# CADPAT Wind pants



## dangerboy (26 Jan 2008)

While on Ex one of the boys asked me what the two button hole on the inside of the wind pants are for, the holes are located on the solid green fabric.  I assume that they are button holes based on the shape of them but could be wrong. We were just wondering what they are there for as none of use could figure it out.


----------



## s23256 (26 Jan 2008)

I just had a look at mine.  Best guess, and I could be right out to lunch here, is that they are supposed to help drain any water that has soaked though the outer layer and is trapped between this and the goretex membrane.  I'm basing this on the observation that the drains at the bottom of the pockets have the same design with a buttonhole reinforcement sewn on but only a small hole actually punched through the fabric.


----------



## TN2IC (27 Jan 2008)

dangerboy said:
			
		

> While on Ex one of the boys asked me what the two button hole on the inside of the wind pants are for, the holes are located on the solid green fabric.  I assume that they are button holes based on the shape of them but could be wrong. We were just wondering what they are there for as none of use could figure it out.

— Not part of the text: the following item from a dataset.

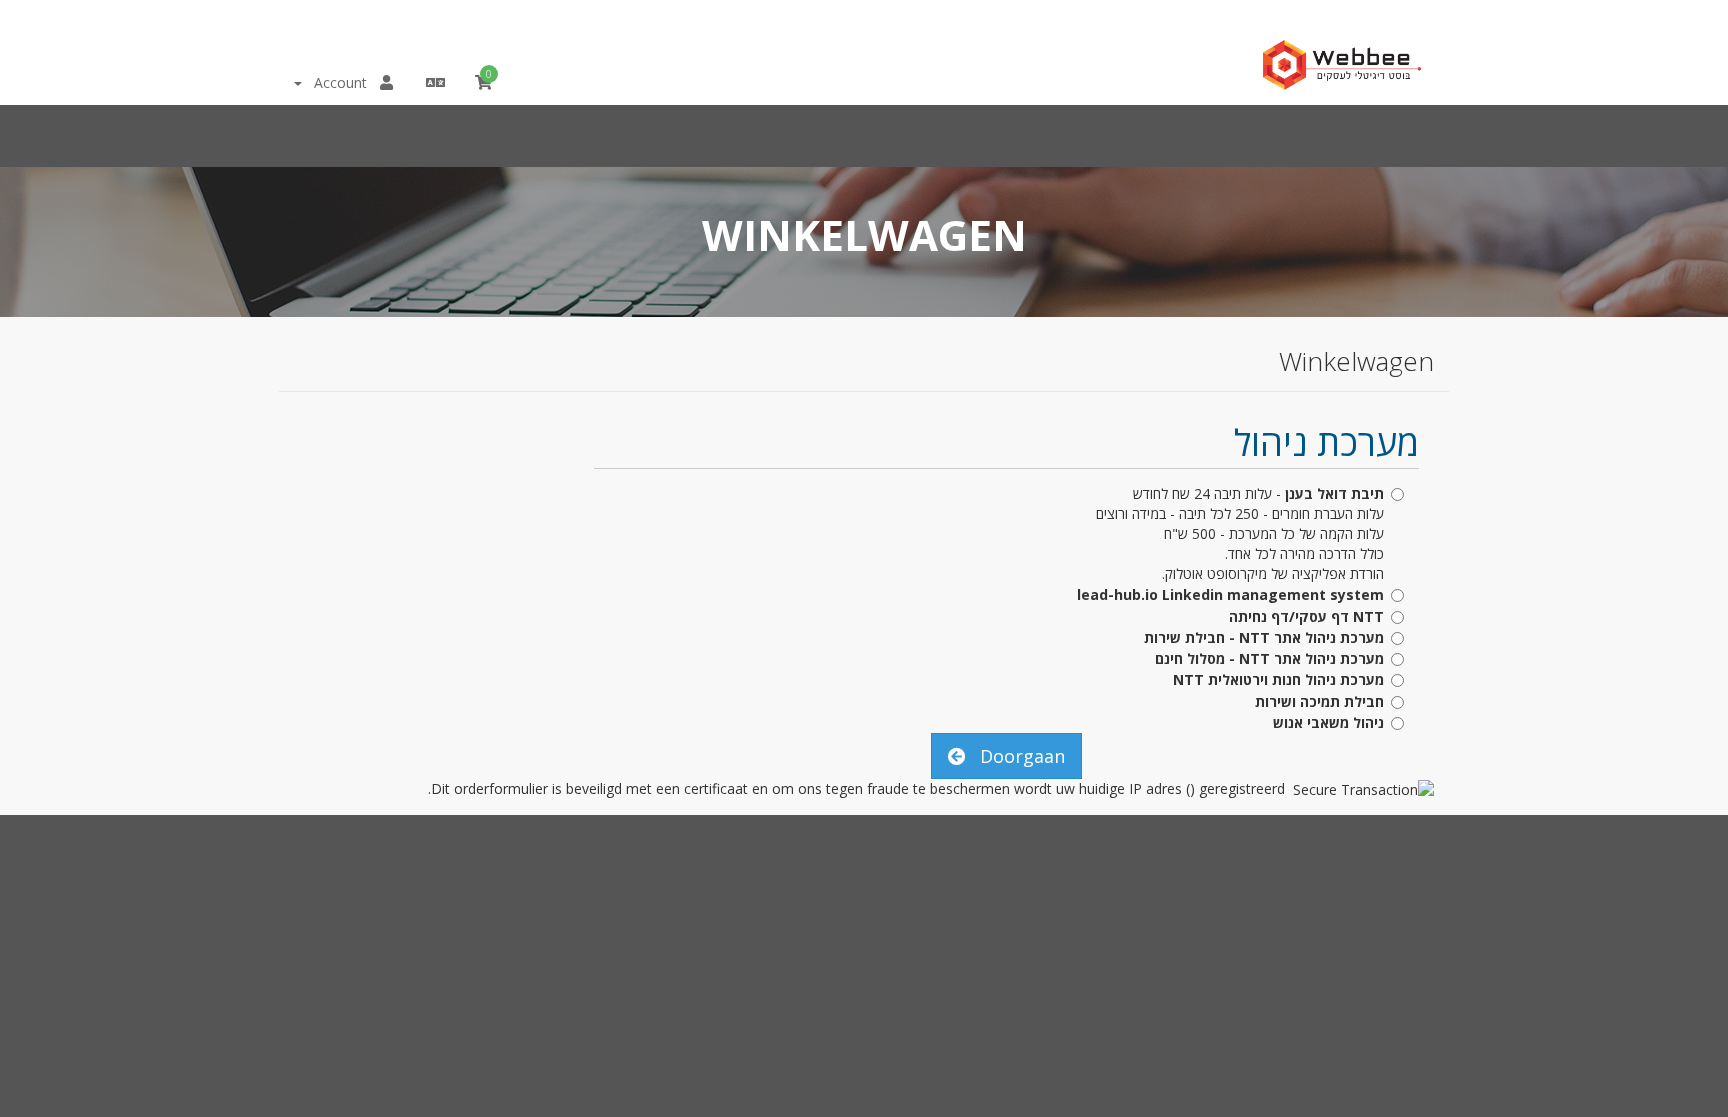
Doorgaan (1017, 756)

They were design just in fact to mess with your head!


----------



## BernDawg (27 Jan 2008)

There are there so your fire team partner can tie your pantlegs together when you fall asleep waiting to depart the LOD and the sect can gut themselves laughing during the first dismount.


----------



## TN2IC (29 Jan 2008)

BernDawg said:
			
		

> There are there so your fire team partner can tie your pantlegs together when you fall asleep waiting to depart the LOD and the sect can gut themselves laughing during the first dismount.




Somehow I can picture that happening off the ramp.  ;D


----------